I'm using the following code:
public String ExtractAnnotationText(PdfStream xObject)
{
PdfDictionary resources = xObject.GetAsDict(PdfName.RESOURCES);
ITextExtractionStrategy strategy = new LocationTextExtractionStrategy();
PdfContentStreamProcessor processor = new PdfContentStreamProcessor(strategy);
byte[] contentByteArray = ContentByteUtils.GetContentBytesFromContentObject(xObject);
processor.ProcessContent(contentByteArray, resources);
return strategy.GetResultantText();
}
xObject
is retrieved from the appearance dictionary and passed in like this:
PRStream value = (PRStream)appearancesDictionary.GetAsStream(key);
String text = ExtractAnnotationText(value);
This generally works well for getting the appearance text from annotations, but I found an example of a FreeTextCallout where xObject
doesn't have a /Resources
key, as shown by its hashMap:
[/Type, /XObject]
[/Subtype, /Form]
[/FormType, 1]
[/Length, 71]
[/Matrix, [1, 0, 0, 1, -28.7103, -643.893]]
[/BBox, [28.7103, 643.893, 597.85, 751.068]]
[/Filter, /FlateDecode]
In this case, is there another way to construct a Resources
dictionary for passing to PdfContentStreamProcessor.ProcessContent()

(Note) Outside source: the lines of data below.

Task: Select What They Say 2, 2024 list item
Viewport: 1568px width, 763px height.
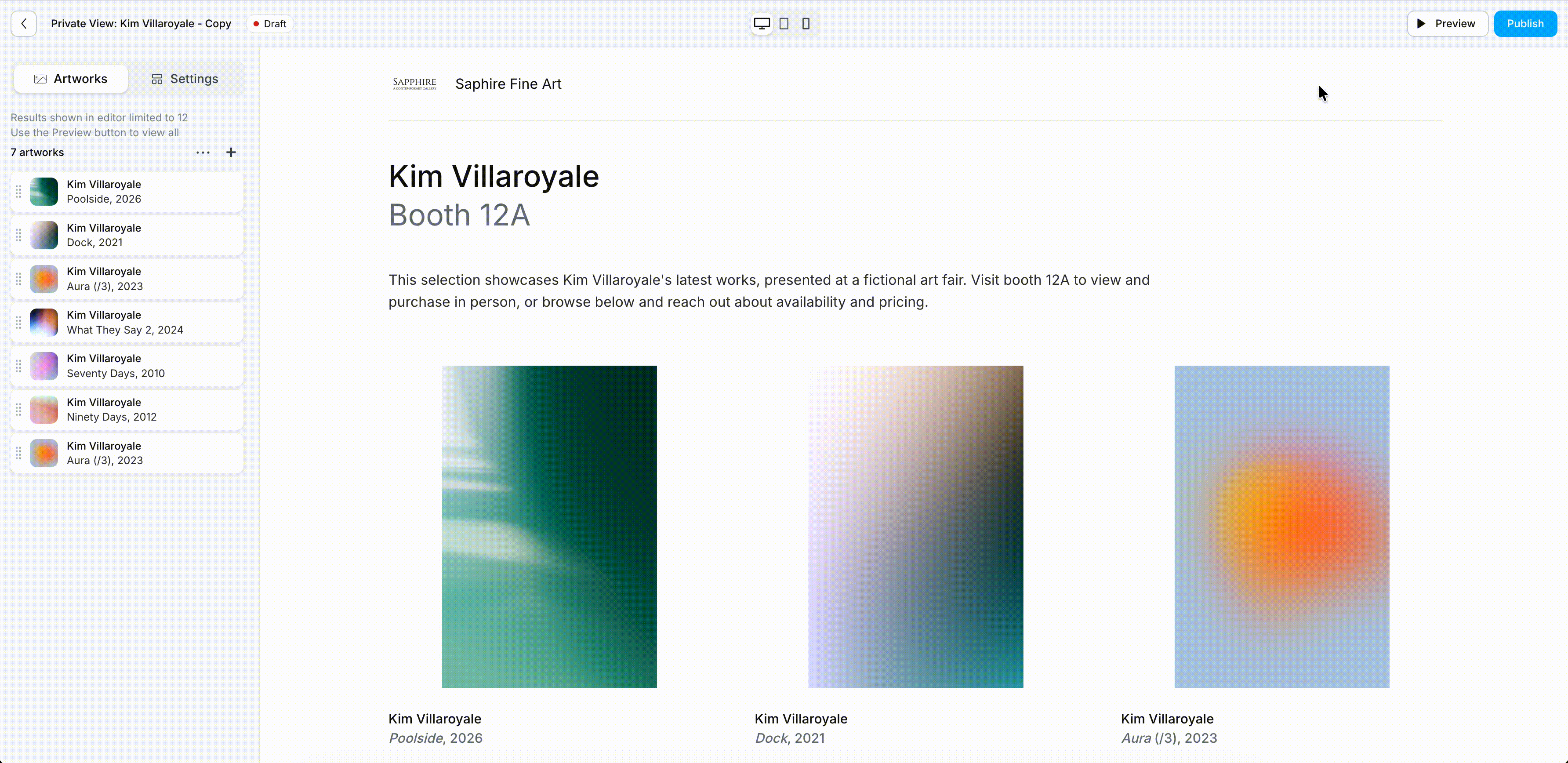Action: 127,323
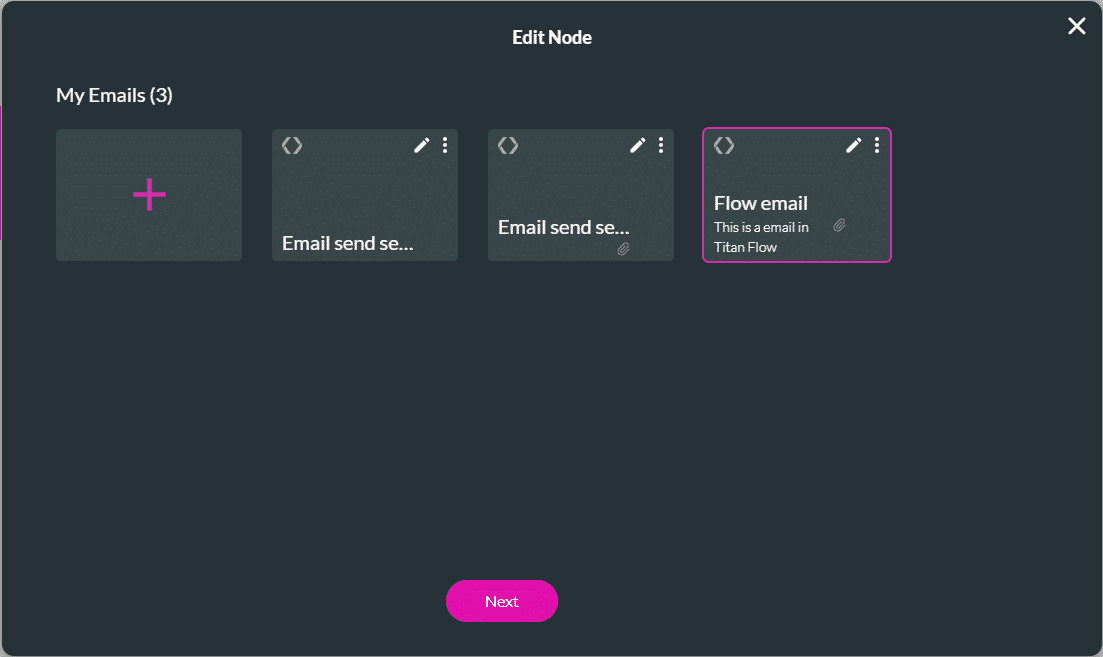Click the Edit Node dialog title
Image resolution: width=1103 pixels, height=657 pixels.
[x=552, y=37]
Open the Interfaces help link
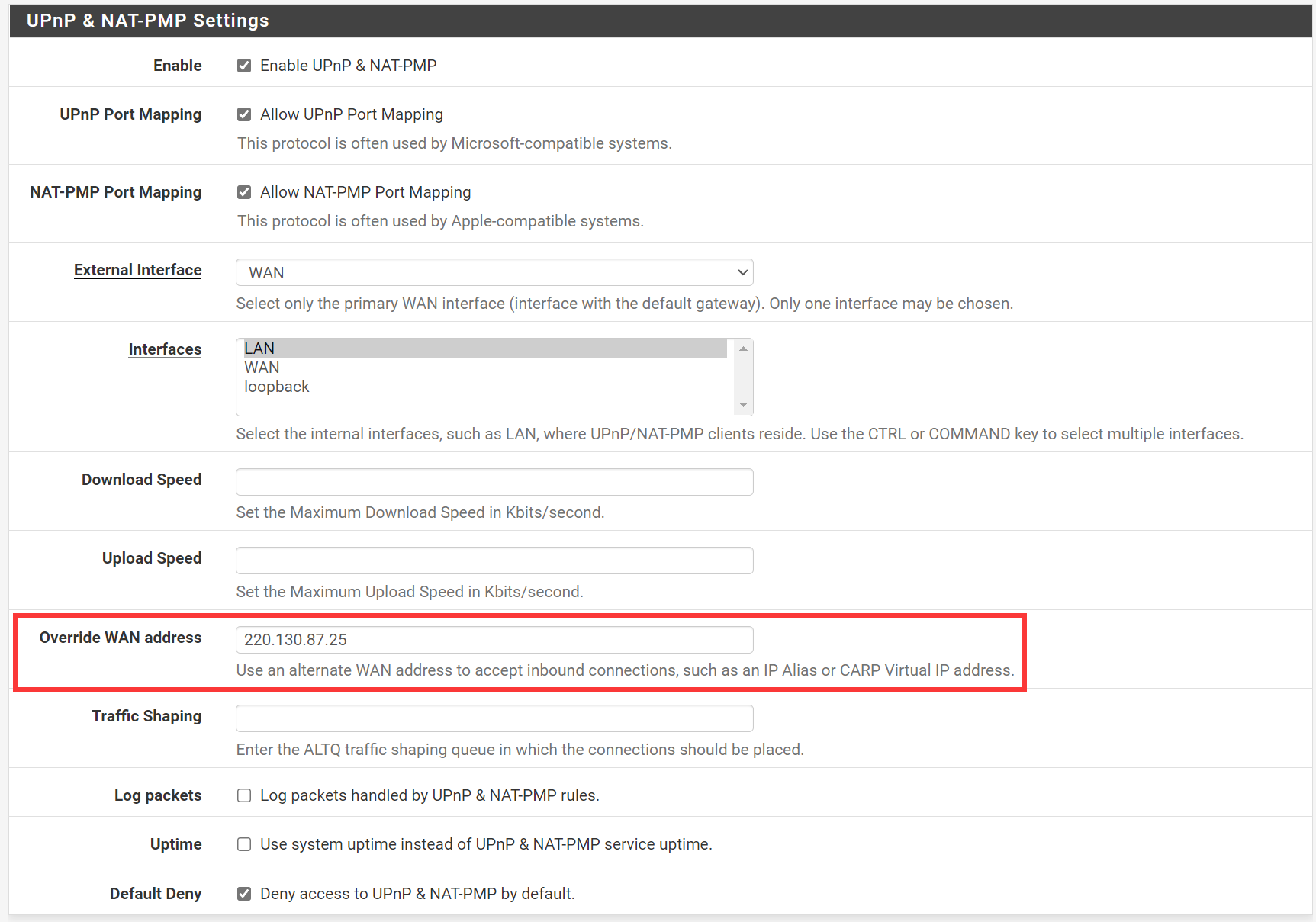 (165, 349)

? Or even a different way to get the text without using ProcessContent()
?
On this the pdf specification declares:
A resource dictionary shall be associated with a content stream in one of the following ways:
For a content stream that is the value of a page’s Contents entry (or is an element of an array that is the value of that entry), the resource dictionary shall be designated by the page dictionary’s Resources or is inherited, as described under 7.7.3.4, "Inheritance of Page Attributes," from some ancestor node of the page object.

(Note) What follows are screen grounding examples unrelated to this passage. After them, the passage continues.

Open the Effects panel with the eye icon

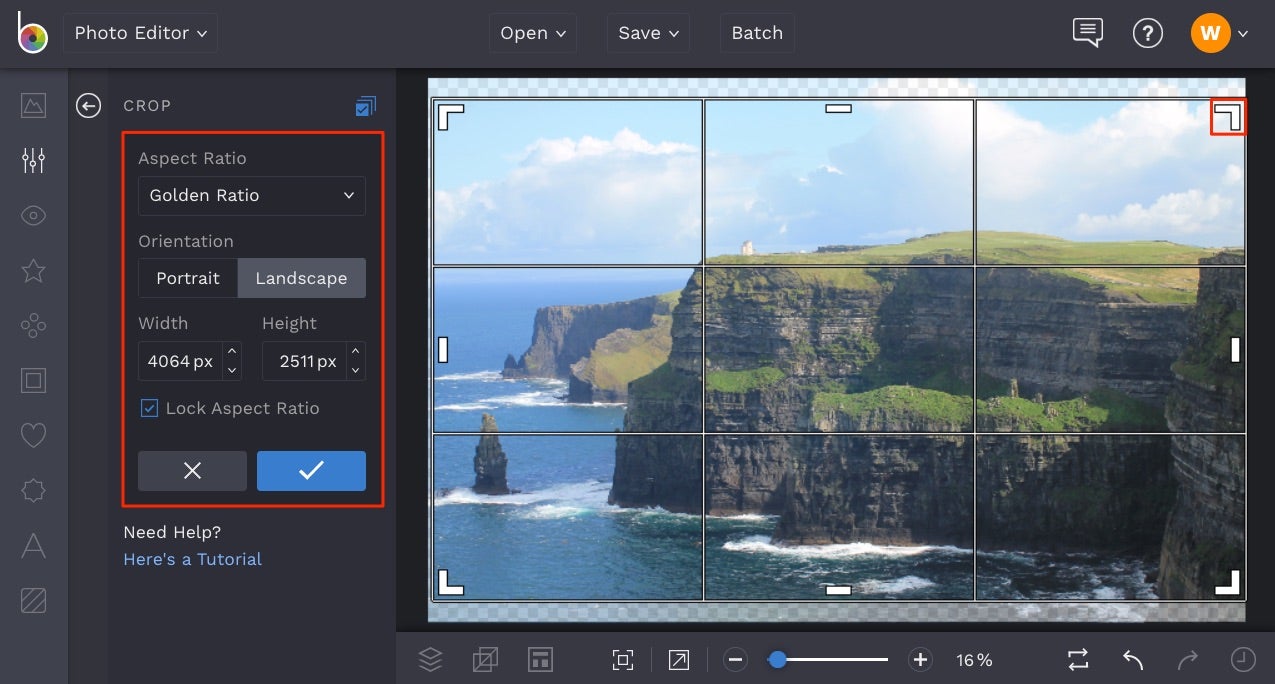coord(33,215)
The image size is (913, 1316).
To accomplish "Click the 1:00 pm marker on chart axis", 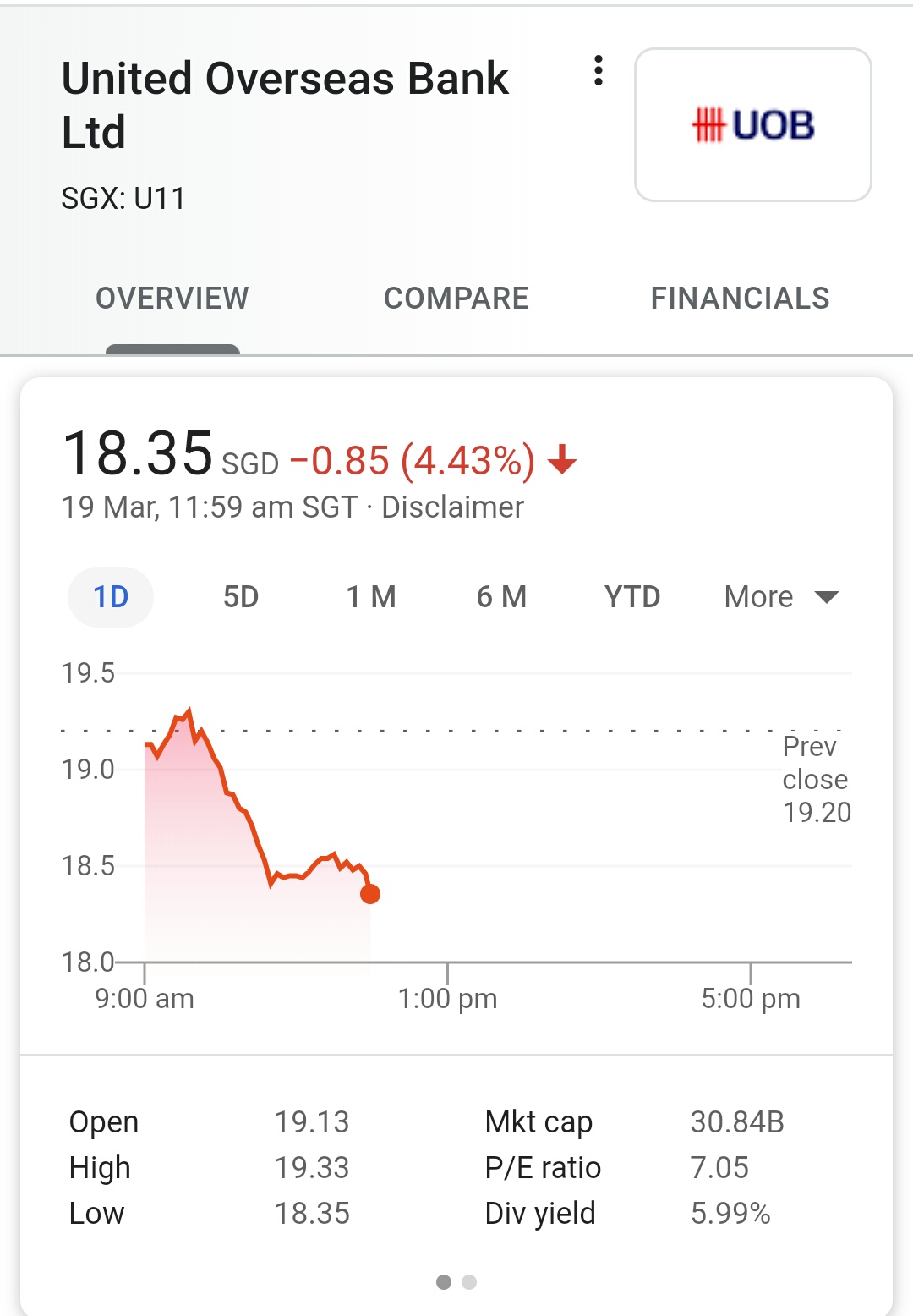I will [x=447, y=998].
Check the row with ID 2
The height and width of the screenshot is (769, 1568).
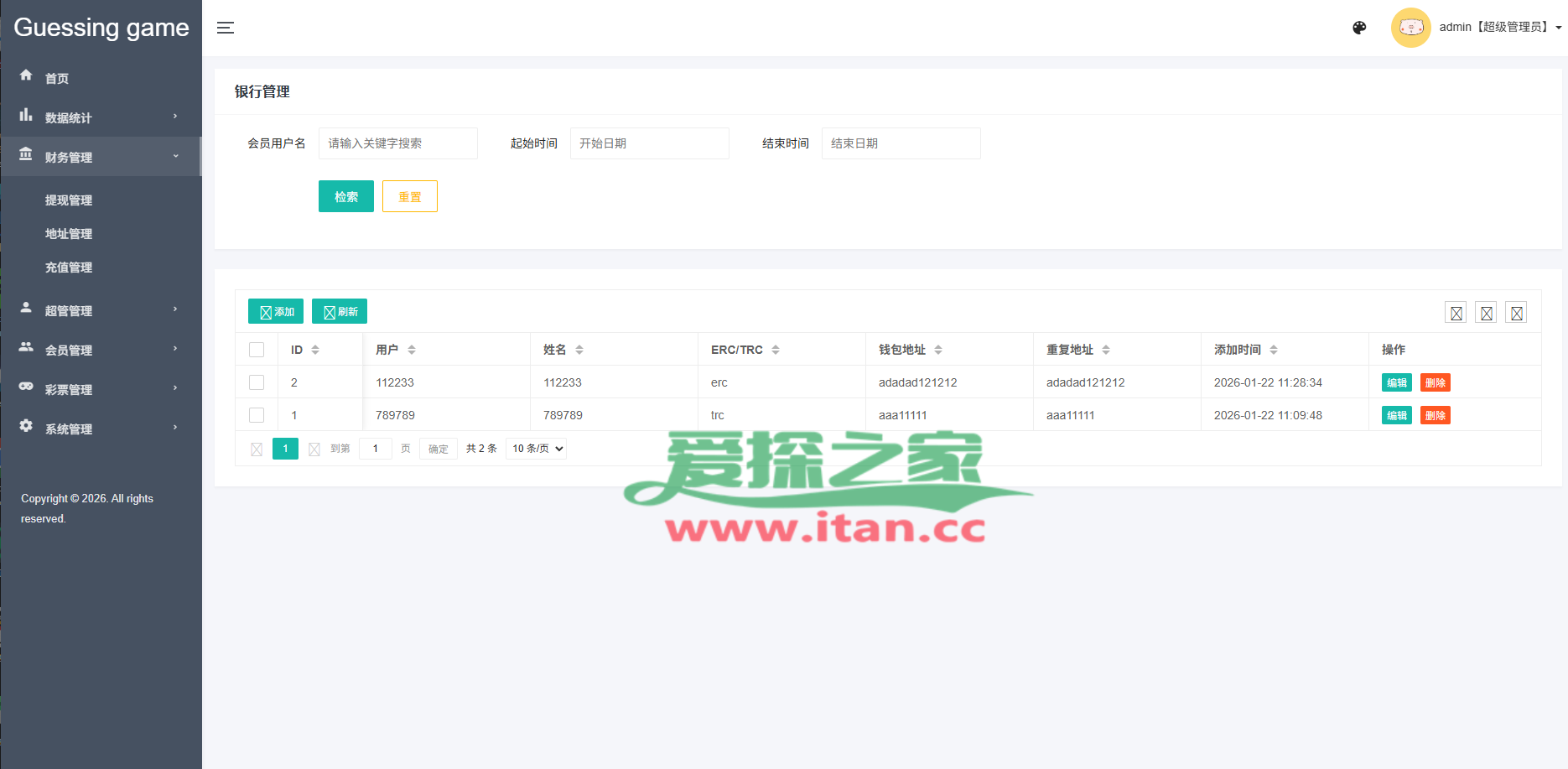pyautogui.click(x=257, y=382)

For other content streams, a conforming writer shall include a Resources entry in the stream's dictionary specifying the resource dictionary which contains all the resources used by that content stream. This shall apply to content streams that define form XObjects, patterns, Type 3 fonts, and annotation.

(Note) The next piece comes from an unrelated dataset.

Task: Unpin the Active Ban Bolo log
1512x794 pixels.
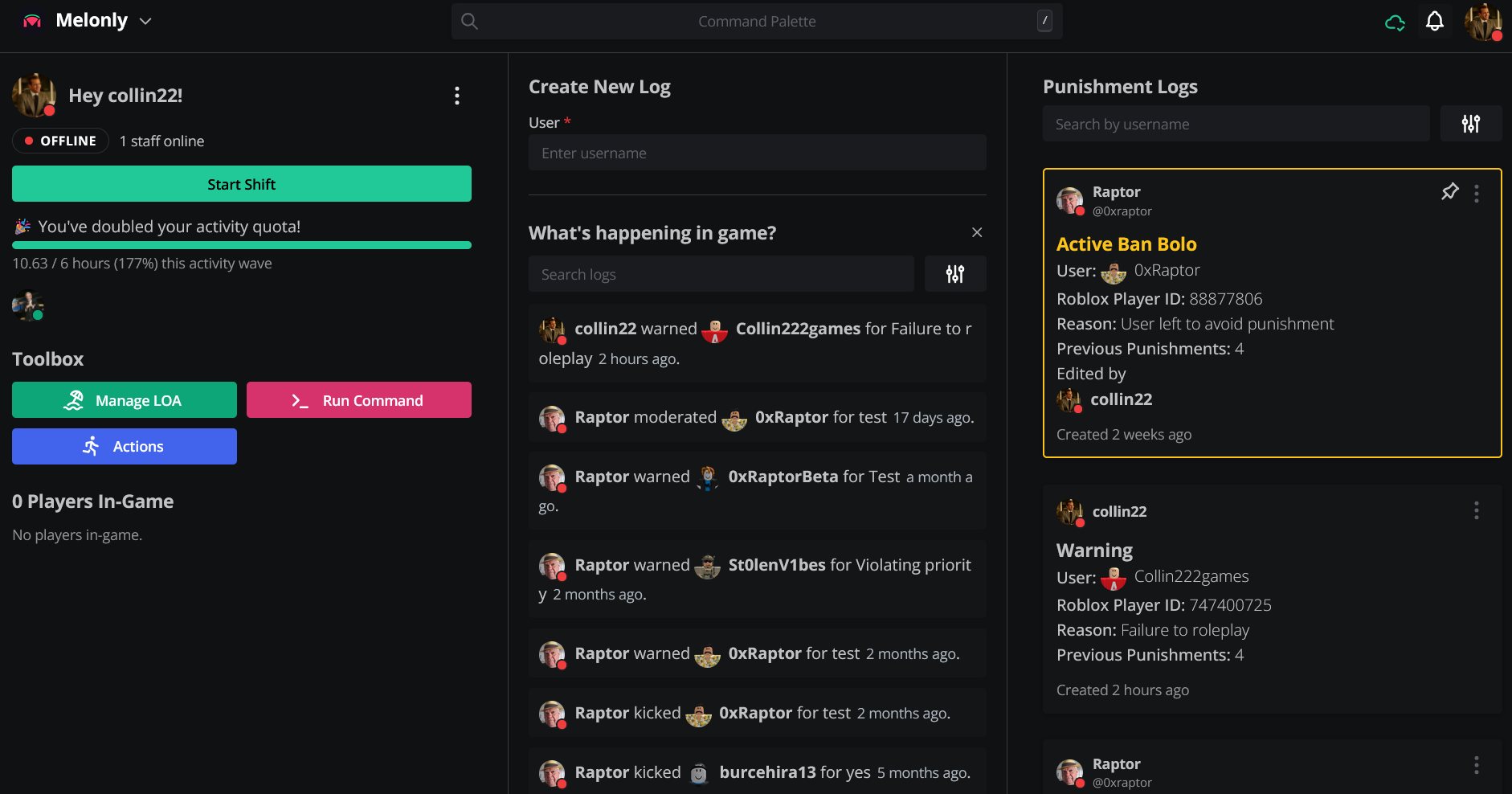Action: click(x=1449, y=192)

PDF files written obeying earlier versions of PDF may have omitted the Resources entry in all form XObjects and Type 3 fonts used on a page. All resources that are referenced from those forms and fonts shall be inherited from the resource dictionary of the page on which they are used. This construct is obsolete and should not be used by conforming writers.
(section 7.8.3 - Resource Dictionaries - of ISO 32000-1)
Thus, the example you found either is a case of that third option, or the example simply needs no resources at all, or your example file simply is broken.